• **PROBLEM**
From the data that follows, print exactly the lines starting at the one containing "Instruction: Click the" and ending at the one containing "the Регистрация: section"; include both of them and nothing more.
- Opening Delimiter -
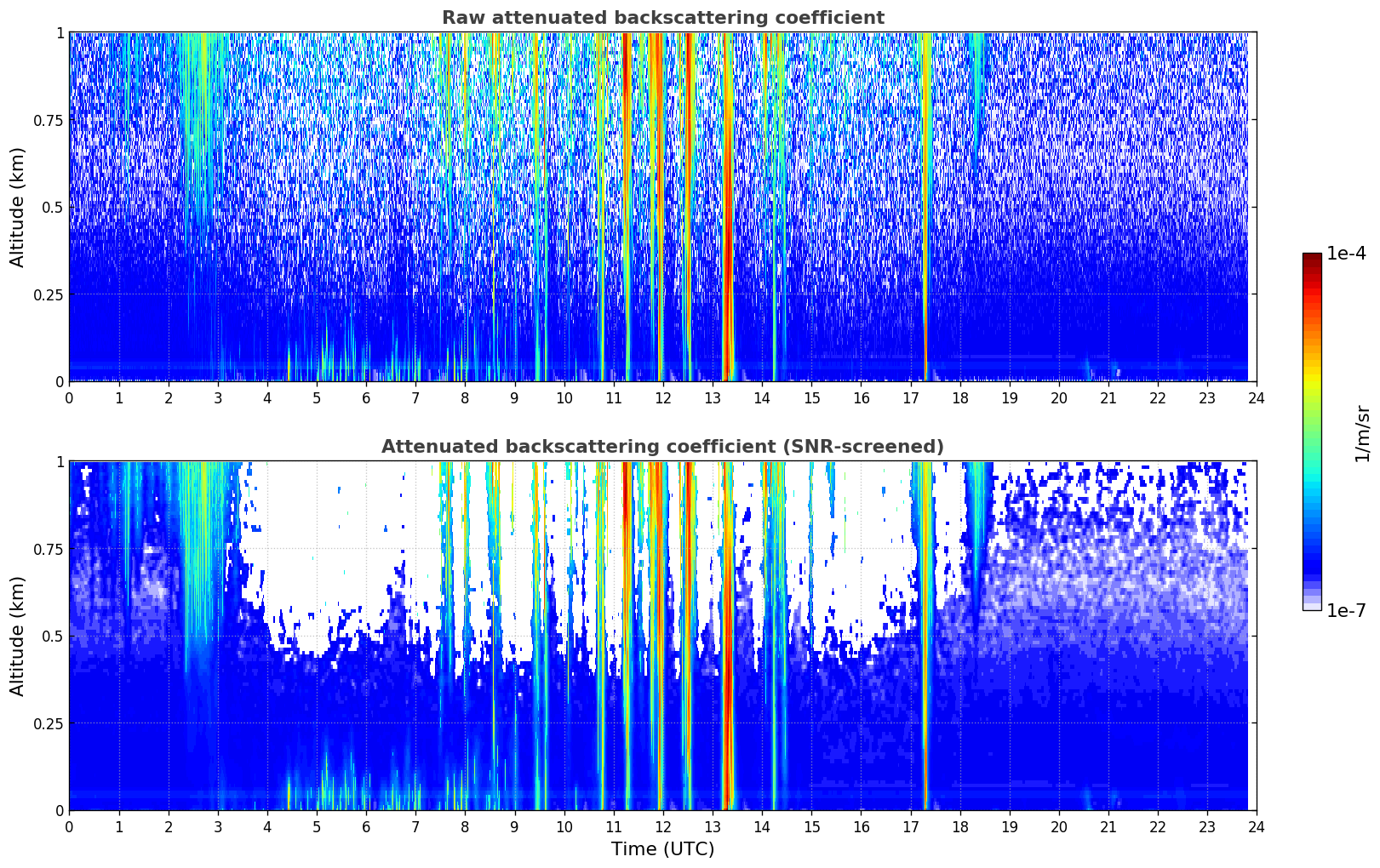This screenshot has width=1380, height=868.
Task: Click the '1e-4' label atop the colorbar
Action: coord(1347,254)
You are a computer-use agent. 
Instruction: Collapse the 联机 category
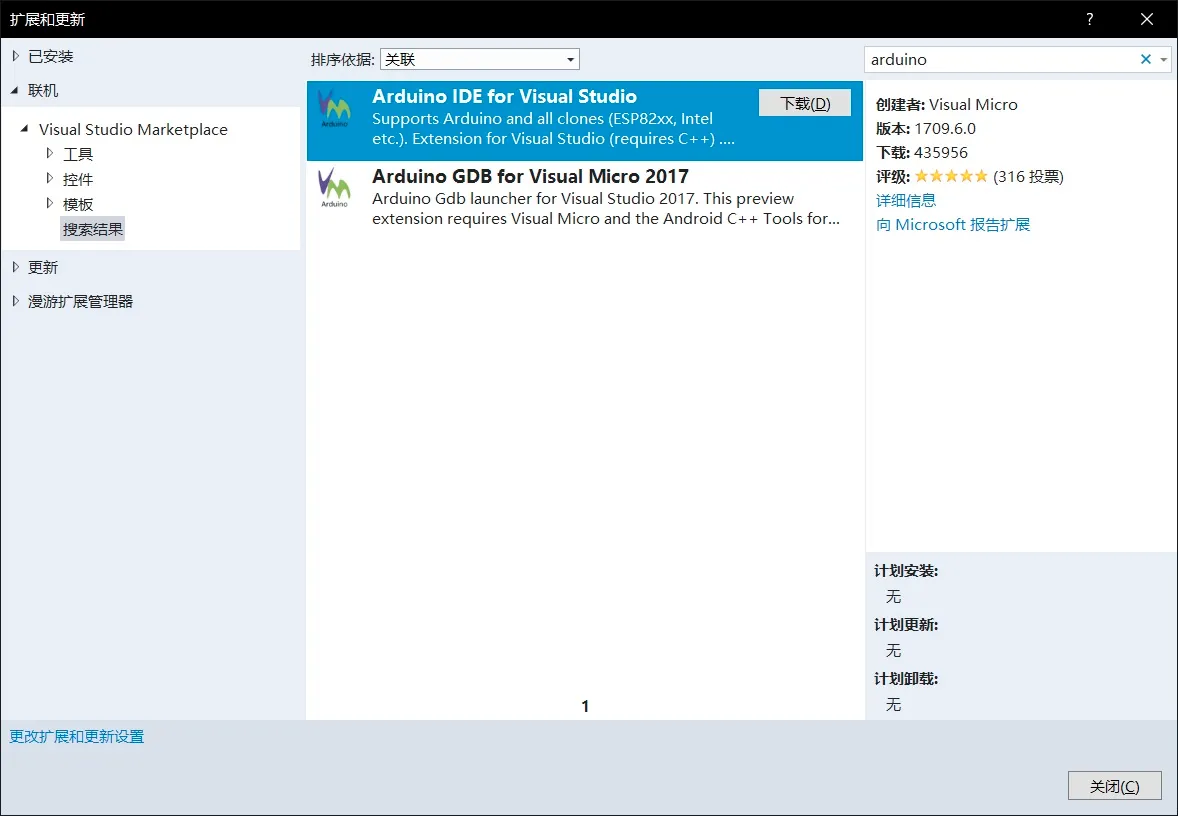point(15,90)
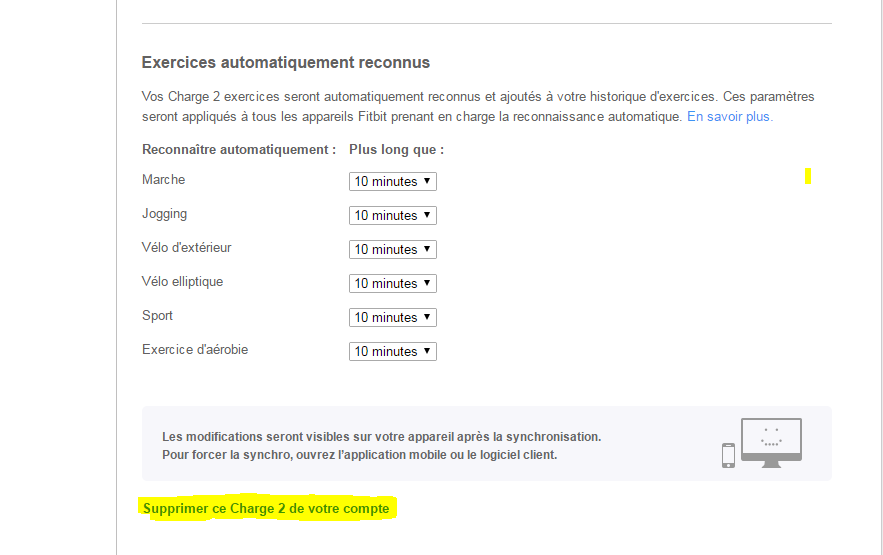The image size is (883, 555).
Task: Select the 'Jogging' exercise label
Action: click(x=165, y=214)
- Closing Delimiter -
- Opening Delimiter -
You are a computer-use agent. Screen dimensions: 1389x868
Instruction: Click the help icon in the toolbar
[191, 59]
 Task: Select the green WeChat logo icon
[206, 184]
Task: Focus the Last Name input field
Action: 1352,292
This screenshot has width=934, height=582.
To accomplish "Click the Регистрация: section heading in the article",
- Closing Delimiter -
• **WRITTEN SOLUTION**
Instruction: Click the help icon in the toolbar
[191, 59]
 Task: Select the green WeChat logo icon
[206, 184]
Task: Focus the Last Name input field
Action: 1352,292
This screenshot has width=934, height=582.
To accomplish "Click the Регистрация: section heading in the article",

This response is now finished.